## Exercise directions
Report every line below that holds the word "More".

## Given data
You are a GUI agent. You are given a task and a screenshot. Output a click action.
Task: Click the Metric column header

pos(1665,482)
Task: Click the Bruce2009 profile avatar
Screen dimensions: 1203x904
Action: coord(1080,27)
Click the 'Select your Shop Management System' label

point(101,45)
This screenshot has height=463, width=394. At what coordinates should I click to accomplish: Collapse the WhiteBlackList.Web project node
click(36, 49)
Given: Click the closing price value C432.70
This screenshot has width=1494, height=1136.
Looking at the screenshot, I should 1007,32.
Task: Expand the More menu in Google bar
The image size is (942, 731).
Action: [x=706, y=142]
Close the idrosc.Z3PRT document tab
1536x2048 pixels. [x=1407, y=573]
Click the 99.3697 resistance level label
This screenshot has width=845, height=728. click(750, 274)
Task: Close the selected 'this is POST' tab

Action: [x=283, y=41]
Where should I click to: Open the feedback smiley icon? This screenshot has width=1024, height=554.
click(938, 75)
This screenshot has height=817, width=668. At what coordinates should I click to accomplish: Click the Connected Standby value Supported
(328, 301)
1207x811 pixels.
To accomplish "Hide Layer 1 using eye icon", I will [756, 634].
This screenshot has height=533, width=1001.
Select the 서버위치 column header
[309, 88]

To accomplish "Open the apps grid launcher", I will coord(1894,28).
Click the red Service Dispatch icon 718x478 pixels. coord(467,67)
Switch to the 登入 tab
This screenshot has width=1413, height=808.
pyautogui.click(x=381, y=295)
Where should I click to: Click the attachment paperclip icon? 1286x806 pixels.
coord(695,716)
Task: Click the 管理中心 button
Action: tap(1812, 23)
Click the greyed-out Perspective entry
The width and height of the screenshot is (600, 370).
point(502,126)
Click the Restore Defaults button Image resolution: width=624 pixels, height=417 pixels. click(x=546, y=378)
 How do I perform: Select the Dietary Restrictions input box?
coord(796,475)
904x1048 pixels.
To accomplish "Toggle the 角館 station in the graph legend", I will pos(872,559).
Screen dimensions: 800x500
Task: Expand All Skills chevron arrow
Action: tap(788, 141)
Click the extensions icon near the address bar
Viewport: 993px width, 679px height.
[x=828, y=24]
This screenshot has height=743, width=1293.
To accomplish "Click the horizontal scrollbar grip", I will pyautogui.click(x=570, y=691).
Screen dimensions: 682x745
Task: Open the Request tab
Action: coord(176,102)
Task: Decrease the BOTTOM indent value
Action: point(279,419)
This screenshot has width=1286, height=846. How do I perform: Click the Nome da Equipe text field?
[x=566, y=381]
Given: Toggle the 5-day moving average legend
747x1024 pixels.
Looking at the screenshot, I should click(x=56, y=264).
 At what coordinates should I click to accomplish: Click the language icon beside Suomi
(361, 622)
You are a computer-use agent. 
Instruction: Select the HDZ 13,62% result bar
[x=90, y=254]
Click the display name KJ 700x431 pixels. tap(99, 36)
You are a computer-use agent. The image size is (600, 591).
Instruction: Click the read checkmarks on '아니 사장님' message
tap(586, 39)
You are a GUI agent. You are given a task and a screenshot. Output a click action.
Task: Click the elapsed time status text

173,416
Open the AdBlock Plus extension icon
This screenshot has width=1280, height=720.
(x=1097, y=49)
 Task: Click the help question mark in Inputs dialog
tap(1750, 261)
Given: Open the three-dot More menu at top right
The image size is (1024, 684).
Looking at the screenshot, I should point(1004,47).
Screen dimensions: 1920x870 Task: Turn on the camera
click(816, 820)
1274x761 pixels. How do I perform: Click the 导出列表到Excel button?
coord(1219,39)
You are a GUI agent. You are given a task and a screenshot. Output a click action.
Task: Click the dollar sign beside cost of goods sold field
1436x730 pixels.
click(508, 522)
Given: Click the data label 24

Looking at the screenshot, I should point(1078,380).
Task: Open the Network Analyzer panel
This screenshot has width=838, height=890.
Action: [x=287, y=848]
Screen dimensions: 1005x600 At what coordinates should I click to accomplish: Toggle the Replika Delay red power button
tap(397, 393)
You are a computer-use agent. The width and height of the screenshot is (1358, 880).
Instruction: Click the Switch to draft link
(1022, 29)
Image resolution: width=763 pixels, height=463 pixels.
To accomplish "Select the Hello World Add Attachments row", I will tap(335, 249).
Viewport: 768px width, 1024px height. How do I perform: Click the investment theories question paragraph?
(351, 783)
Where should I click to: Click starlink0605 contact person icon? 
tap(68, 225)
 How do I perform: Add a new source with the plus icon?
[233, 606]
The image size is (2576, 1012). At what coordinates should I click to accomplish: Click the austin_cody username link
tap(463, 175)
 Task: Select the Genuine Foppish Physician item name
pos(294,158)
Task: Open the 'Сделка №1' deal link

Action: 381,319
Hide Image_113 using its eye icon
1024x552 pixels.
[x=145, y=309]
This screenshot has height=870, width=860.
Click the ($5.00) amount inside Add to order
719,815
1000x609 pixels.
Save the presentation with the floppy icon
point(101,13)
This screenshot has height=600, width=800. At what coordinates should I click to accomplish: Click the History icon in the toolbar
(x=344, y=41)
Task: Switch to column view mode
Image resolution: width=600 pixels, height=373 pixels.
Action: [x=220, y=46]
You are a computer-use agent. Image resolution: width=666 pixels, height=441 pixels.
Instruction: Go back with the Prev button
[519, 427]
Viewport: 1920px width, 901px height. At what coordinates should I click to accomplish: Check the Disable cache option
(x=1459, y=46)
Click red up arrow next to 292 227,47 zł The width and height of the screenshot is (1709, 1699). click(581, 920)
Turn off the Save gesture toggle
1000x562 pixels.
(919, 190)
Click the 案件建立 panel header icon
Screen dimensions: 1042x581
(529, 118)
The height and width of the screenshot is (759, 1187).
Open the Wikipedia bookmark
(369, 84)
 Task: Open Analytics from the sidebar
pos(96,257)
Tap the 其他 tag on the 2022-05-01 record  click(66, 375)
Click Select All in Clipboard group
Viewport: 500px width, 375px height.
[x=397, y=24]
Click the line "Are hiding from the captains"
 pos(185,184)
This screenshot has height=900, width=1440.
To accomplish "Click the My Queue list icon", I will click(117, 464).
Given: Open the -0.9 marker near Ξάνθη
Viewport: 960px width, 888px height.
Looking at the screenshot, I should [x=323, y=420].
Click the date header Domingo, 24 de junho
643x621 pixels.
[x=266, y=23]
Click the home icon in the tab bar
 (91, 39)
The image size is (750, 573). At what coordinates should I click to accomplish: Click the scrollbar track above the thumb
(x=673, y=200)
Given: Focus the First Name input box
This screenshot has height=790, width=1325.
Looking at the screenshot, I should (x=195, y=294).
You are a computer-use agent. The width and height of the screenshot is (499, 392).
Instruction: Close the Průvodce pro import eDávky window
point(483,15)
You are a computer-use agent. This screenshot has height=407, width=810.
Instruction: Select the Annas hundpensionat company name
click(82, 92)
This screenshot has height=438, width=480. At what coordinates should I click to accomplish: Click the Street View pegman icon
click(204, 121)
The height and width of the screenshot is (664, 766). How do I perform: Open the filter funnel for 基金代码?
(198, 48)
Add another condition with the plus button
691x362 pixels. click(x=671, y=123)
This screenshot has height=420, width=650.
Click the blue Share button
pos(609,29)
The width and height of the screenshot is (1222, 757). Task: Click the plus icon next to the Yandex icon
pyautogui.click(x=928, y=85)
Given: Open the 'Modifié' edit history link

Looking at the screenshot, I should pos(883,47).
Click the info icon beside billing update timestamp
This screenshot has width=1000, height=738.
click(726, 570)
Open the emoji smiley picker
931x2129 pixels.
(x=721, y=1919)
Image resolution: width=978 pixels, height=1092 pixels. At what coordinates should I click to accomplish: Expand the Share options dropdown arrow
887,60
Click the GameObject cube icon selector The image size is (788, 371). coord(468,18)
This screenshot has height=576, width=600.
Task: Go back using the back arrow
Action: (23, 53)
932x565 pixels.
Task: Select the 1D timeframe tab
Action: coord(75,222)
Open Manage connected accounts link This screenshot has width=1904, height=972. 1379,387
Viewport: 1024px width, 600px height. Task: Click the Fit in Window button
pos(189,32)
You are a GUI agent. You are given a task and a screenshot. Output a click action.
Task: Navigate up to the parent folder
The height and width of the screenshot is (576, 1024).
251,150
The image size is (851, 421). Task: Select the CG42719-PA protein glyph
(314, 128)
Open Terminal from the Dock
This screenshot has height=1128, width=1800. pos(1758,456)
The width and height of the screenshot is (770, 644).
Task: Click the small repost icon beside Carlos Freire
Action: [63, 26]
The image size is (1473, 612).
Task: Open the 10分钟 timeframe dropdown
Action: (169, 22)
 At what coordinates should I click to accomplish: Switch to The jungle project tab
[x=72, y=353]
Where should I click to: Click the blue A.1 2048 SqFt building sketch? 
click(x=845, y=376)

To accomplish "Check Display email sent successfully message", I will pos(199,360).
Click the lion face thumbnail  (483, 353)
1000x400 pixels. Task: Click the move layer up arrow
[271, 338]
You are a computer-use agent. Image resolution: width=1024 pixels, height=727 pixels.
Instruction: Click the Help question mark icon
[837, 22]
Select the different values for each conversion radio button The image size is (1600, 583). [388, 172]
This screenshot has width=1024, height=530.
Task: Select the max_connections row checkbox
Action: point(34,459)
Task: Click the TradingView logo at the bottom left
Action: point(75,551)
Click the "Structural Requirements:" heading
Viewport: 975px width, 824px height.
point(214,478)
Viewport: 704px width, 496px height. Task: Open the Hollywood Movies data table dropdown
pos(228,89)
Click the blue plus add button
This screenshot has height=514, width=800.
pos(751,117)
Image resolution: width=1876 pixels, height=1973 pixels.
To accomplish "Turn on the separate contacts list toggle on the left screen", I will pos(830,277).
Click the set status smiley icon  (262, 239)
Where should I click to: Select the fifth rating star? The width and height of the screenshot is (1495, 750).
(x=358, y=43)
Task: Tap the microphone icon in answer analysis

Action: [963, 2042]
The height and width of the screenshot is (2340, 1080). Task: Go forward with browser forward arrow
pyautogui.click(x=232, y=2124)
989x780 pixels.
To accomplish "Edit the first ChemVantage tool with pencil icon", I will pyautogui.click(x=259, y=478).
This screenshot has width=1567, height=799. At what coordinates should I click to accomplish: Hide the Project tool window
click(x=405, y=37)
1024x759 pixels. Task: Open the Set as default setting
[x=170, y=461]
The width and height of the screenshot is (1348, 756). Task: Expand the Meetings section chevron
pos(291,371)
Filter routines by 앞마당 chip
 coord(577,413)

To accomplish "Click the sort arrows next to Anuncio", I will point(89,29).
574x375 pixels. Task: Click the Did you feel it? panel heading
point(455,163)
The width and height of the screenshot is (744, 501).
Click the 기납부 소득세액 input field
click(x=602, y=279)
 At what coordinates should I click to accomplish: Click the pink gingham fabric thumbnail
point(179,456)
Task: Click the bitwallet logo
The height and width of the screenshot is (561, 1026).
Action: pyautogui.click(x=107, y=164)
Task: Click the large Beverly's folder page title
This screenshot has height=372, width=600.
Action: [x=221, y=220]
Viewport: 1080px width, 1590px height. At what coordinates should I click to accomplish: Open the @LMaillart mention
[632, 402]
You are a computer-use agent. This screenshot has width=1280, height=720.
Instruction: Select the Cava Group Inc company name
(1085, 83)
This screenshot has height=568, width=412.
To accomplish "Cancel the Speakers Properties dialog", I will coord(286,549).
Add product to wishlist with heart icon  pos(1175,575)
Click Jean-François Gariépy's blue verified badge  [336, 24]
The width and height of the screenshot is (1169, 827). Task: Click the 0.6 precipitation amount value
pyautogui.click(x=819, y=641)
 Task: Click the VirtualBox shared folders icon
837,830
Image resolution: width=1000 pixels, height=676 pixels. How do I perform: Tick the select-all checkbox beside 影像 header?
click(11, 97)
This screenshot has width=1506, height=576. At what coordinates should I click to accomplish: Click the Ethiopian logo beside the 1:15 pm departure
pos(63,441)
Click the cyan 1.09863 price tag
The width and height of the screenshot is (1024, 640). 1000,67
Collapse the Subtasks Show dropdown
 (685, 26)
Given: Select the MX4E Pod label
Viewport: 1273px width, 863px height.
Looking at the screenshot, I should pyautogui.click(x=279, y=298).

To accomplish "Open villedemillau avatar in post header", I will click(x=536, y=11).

## Response to the exercise
Task: Expand the More menu in Google bar
Given: Open the three-dot More menu at top right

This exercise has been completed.